A New Year’s resolution is a dream of self-betterment, fed by the sugary
bedtime snack of a wrongheaded belief in human perfectability. (Mr.
Irresponsible also doesn’t believe in human perfectability. Gosh, there are so many things Mr. Irresponsible doesn’t
believe in!) And yet, people continue year after year to scrawl their New
Year’s wish lists, as if they were in the grip of some mass delusion. Which, of
course, they are. It is the delusion that this year, of all years, we will live
by the lights of what Lincoln called the better angels of our nature. This
year of all years we will eat less, read more, be kind to others. This year,
this year.
The problem is,
the well-meaning but scrawny better angels of our nature were long ago whomped
into submission by the true angels of
our nature -- huge, snappish, ill-tempered creatures who look something like the guy on “American
Chopper.” Would you want to go up against the guy on “American Chopper”?
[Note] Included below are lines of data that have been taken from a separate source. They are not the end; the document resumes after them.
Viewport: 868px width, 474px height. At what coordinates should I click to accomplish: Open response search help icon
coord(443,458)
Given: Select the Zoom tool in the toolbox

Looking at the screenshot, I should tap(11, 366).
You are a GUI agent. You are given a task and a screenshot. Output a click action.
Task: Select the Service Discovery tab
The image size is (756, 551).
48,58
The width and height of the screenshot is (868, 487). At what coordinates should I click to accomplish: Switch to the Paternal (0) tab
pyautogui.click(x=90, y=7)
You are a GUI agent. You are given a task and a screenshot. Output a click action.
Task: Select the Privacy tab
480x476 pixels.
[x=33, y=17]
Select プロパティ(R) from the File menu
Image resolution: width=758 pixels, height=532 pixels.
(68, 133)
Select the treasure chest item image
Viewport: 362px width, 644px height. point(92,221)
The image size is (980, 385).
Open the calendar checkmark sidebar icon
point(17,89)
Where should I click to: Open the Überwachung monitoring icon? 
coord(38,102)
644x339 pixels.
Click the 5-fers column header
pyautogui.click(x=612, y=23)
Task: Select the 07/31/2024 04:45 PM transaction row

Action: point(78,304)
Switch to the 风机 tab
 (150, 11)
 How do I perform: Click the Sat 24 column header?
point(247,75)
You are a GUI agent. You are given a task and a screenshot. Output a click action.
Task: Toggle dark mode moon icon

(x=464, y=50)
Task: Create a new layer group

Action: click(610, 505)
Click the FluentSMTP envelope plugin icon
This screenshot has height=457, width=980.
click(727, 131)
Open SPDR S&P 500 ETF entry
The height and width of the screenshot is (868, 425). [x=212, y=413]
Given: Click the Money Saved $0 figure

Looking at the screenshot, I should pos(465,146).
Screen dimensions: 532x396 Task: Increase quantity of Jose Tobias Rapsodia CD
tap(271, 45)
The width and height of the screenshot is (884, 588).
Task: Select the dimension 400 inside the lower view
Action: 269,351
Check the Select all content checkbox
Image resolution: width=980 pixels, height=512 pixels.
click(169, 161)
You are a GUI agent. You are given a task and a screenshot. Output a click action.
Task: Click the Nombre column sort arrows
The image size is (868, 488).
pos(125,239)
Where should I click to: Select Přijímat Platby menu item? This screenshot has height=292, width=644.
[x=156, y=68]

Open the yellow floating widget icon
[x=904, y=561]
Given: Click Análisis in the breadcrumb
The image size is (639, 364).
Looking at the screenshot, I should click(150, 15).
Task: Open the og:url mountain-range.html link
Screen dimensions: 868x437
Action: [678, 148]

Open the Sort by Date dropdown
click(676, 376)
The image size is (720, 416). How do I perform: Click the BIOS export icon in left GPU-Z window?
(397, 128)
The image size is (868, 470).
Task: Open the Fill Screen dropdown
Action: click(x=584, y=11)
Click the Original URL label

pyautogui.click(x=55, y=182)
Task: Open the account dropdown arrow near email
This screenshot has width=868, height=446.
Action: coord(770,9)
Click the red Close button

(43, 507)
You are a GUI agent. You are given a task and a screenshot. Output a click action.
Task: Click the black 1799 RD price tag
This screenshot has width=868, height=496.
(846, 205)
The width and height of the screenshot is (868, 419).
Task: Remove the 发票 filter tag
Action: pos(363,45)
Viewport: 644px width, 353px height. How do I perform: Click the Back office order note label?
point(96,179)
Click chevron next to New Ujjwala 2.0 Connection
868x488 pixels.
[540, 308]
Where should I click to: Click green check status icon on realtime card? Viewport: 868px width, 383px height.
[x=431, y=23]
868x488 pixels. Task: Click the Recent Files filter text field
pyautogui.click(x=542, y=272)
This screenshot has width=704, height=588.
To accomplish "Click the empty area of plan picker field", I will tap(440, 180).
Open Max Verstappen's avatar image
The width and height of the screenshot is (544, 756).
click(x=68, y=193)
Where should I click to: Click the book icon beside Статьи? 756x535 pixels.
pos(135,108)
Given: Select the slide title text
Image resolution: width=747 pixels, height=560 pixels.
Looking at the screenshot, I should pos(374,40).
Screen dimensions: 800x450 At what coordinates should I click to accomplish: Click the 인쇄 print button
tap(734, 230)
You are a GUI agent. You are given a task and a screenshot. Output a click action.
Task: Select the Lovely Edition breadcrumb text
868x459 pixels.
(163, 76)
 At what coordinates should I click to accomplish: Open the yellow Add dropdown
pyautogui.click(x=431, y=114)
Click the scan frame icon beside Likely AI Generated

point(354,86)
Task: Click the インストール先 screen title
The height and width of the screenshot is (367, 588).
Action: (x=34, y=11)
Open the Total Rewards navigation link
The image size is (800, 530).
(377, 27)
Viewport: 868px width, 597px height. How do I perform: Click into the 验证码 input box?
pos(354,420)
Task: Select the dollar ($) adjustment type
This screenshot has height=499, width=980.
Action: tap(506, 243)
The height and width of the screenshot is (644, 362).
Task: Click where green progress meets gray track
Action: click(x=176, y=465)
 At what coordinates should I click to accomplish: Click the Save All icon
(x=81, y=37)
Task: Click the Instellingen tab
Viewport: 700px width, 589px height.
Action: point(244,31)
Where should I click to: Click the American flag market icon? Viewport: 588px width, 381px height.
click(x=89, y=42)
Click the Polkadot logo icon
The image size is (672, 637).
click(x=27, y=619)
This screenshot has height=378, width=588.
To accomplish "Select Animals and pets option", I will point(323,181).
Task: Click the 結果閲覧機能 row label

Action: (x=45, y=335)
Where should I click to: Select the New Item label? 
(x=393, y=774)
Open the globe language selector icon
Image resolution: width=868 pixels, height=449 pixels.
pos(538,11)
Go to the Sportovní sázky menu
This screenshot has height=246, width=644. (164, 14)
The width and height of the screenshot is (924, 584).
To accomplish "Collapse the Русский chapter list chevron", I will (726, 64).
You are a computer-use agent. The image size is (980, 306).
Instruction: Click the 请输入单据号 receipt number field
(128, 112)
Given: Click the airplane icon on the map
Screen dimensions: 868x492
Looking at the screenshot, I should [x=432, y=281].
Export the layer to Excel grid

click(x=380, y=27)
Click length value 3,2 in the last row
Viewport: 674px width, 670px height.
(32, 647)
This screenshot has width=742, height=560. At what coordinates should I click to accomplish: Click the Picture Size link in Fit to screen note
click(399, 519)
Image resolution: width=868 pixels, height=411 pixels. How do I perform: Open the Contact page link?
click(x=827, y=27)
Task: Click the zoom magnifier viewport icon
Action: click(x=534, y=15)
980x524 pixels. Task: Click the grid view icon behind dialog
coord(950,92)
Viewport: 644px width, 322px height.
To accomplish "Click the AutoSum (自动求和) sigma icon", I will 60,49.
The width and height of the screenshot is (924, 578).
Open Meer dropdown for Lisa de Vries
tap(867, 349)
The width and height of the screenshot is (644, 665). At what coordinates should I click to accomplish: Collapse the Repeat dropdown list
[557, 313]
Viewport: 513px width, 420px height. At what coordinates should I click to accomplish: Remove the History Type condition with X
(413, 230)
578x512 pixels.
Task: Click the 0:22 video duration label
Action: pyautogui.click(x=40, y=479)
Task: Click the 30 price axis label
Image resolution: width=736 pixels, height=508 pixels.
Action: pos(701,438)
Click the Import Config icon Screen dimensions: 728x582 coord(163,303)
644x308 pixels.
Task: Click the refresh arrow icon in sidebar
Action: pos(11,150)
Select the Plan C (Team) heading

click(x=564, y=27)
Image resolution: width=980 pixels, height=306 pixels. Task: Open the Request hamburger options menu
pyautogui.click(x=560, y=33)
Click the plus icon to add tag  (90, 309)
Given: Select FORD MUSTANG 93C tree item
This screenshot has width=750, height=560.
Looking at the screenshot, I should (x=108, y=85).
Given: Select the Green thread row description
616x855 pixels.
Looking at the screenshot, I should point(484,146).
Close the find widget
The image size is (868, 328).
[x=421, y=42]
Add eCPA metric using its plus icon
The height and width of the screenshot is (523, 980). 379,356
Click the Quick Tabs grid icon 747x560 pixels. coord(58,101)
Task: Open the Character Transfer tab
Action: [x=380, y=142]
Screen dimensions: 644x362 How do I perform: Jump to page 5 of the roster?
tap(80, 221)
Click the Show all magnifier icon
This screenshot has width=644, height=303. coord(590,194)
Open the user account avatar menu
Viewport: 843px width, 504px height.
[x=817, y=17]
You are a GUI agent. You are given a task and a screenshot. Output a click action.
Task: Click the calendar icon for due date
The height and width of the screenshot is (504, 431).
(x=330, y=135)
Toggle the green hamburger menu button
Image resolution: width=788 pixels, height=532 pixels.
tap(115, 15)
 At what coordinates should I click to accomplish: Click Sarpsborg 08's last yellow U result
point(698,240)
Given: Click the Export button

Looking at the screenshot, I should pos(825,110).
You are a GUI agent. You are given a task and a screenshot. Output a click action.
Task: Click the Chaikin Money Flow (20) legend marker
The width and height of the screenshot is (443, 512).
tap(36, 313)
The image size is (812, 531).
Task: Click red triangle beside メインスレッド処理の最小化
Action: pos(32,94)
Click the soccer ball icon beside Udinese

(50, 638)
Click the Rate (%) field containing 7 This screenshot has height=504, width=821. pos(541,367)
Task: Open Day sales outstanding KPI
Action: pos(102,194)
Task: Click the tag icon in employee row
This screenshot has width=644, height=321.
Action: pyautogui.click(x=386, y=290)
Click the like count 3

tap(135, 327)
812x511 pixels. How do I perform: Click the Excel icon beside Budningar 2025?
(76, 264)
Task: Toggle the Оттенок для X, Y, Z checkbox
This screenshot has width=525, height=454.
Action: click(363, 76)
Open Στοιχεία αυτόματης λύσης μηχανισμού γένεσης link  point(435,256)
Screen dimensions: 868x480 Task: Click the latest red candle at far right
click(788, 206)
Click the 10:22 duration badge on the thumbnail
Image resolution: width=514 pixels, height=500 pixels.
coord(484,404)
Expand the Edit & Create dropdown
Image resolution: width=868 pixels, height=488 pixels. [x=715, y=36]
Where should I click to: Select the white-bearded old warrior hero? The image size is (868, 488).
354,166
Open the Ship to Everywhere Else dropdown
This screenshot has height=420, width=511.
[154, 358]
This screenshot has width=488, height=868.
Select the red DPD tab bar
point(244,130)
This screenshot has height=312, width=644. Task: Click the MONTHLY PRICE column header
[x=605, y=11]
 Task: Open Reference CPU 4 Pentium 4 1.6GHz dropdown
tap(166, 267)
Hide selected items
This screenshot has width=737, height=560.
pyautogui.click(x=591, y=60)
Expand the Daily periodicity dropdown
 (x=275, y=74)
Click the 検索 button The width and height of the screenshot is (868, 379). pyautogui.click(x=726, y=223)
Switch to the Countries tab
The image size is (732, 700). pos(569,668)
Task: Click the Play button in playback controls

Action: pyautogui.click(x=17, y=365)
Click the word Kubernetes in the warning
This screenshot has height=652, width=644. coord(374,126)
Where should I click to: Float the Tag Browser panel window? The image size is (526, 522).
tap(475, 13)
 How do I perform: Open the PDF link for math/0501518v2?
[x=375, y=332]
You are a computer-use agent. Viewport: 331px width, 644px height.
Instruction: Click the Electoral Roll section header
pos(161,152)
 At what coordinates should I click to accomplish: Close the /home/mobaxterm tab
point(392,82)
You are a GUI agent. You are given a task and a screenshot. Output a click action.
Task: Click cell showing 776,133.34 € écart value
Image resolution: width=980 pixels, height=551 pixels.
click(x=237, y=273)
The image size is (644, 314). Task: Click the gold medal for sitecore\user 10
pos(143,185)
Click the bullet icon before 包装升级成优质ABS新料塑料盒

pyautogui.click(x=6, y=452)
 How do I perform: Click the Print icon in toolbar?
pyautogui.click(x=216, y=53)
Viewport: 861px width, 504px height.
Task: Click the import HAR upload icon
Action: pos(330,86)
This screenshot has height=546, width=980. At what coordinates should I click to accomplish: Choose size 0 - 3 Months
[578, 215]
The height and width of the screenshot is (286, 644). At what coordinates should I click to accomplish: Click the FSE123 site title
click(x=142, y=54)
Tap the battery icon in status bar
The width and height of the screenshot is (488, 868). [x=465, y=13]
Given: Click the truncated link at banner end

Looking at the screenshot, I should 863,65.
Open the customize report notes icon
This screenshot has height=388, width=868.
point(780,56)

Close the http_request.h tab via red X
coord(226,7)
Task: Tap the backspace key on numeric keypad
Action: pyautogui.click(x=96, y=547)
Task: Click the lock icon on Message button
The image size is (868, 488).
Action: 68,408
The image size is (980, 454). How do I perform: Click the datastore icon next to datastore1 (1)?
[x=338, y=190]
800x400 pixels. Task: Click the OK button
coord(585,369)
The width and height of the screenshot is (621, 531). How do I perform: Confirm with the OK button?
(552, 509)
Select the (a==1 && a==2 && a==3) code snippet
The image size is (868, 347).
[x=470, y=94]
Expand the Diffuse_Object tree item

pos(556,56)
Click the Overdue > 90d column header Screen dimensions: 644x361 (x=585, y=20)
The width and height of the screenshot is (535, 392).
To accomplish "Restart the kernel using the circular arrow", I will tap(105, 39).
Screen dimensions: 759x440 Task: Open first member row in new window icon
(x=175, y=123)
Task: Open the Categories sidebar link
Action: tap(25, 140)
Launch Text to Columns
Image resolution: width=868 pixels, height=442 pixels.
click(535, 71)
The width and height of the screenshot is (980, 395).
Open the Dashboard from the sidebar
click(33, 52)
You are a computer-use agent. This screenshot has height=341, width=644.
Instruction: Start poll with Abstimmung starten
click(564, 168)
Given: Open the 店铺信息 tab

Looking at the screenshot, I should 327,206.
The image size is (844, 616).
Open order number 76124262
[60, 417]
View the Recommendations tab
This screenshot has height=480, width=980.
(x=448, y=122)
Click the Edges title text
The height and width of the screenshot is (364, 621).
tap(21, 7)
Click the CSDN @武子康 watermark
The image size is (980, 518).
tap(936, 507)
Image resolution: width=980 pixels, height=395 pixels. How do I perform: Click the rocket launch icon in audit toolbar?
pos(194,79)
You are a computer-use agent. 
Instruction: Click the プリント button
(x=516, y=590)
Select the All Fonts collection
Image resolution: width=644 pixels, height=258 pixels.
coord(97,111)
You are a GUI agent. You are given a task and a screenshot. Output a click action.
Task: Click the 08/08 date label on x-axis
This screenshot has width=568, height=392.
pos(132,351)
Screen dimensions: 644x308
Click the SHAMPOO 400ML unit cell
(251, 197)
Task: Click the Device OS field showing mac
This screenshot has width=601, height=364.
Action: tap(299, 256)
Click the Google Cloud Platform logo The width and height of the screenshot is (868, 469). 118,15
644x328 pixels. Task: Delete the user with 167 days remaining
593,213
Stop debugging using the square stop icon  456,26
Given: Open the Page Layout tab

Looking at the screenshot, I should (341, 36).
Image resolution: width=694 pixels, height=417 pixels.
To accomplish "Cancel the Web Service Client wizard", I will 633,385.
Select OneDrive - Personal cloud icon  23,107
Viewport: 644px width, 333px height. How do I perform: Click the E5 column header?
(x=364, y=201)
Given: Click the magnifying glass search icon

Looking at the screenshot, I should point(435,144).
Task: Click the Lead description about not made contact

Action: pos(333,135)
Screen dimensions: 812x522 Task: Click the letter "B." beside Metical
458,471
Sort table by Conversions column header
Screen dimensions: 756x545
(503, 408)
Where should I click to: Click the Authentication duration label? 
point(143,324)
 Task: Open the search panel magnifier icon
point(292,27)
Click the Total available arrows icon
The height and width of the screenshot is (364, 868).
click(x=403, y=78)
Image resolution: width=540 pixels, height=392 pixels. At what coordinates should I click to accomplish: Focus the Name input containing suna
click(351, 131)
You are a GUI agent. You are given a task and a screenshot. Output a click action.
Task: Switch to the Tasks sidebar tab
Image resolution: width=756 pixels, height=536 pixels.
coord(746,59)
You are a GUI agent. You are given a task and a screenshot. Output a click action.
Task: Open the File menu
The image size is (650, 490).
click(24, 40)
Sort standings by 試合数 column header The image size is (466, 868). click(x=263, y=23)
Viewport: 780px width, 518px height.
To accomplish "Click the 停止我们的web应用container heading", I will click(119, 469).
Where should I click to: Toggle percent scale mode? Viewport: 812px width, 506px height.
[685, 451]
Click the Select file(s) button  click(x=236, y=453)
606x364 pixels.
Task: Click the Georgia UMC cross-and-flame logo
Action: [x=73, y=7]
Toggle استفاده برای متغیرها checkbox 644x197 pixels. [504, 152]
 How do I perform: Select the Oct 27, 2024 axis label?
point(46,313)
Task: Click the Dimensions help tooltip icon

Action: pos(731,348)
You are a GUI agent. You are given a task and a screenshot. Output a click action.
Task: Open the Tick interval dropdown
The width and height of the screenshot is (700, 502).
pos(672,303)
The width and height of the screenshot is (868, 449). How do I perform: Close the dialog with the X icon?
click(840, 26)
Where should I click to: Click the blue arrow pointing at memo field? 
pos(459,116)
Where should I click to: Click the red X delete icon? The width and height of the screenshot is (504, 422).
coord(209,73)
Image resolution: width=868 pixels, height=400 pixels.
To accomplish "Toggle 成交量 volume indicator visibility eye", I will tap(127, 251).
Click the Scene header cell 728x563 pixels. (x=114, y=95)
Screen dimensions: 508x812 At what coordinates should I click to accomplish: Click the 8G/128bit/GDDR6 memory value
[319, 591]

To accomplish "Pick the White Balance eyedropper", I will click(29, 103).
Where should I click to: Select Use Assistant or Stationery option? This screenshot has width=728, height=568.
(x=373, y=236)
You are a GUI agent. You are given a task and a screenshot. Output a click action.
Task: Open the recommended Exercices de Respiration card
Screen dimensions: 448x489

Not me, and neither would the better angels of our nature. They checked out
years ago. So what’s really fueling the annual ritual of the New Year’s resolution?
Some atavistic impulse toward self-improvement, which in any sane world would
have been filed away eons ago with other atavistic impulses, like the one that
drove our monkey forebears to pick small insects out of our relatives’ coats
and eat them.
I don’t really imagine that one advice columnist can break
an entire nation of its addiction to a ritual this powerful. The best I can do
is offer some tips for formulating your own New Year’s resolutions if you
absolutely insist on making them, which, let’s face it, you do. My hope is that
these tips will at least help you make more effective use of your
resolution-making time by shattering unrealistic goals and lowering
expectations. That’s my New Year’s gift to you -- the precious gift of lowered
expectations. Take it and be reasonably well and sort of happy in 2006.
MR. IRRESPONSIBLE’S GUIDE TO NEW YEAR’S RESOLUTIONS, IF YOU
ABSOLUTELY INSIST ON MAKING THEM
1. Make them vaguely
useful. The world does not need more French speakers. The world needs more
neurosurgeons.
2. Keep them short. A
New Year’s resolution which is so verbose it needs to be written down and
carried around in your wallet has absolutely no chance of being kept. Here’s a
handy rule of thumb: If your resolution is so long it needs to be
spell-checked, it’s useless.
3. Don’t aim those
things at me. Any resolution whose goal is altering the behavior of another
person is doomed to failure. There is a simple reason for this: All attempts to
alter the behavior of other people, whether formulated in early January or
mid-summer, are doomed to failure. I’ll change when I’m good and ready, thank
you. Go change yourself if you love changing things so much. You can start with
that striped sweater. You know the one.
4. Keep them to
yourself. If there’s ever been anything more deadly than a roomful of
people boring each other stiff with their New Year’s resolutions, it would have
to have been the Influenza Epidemic of 1918.
5. Have fun
with them. Be creative. As long as you’re
setting yourself an impossible task, why not embrace the very impossibility of
it? Forget about resolving to quit smoking. A chimp can quit smoking. Instead,
resolve to master time travel. That’ll give ‘em something to talk about at your
next SmokEnders meeting. (Ed. Note: This
is apparently the way the program actually
spells its name. My resolution is to procure them the extra “e” they
apparently were too jittery to include.)
Good luck, and semi-happy New Year. (Remember: lowered expectations.) And remember too that if the burden of self-improvement proves too crushing -- and it will -- there is always someone who loves you just as you are.
Oh heavens, I just read that and saw what it looked like. It's not me. I just figure there has to be someone who loves you just as you are. I mean, it's The Law of Large Numbers, right? Then again, I was always pretty bad at math.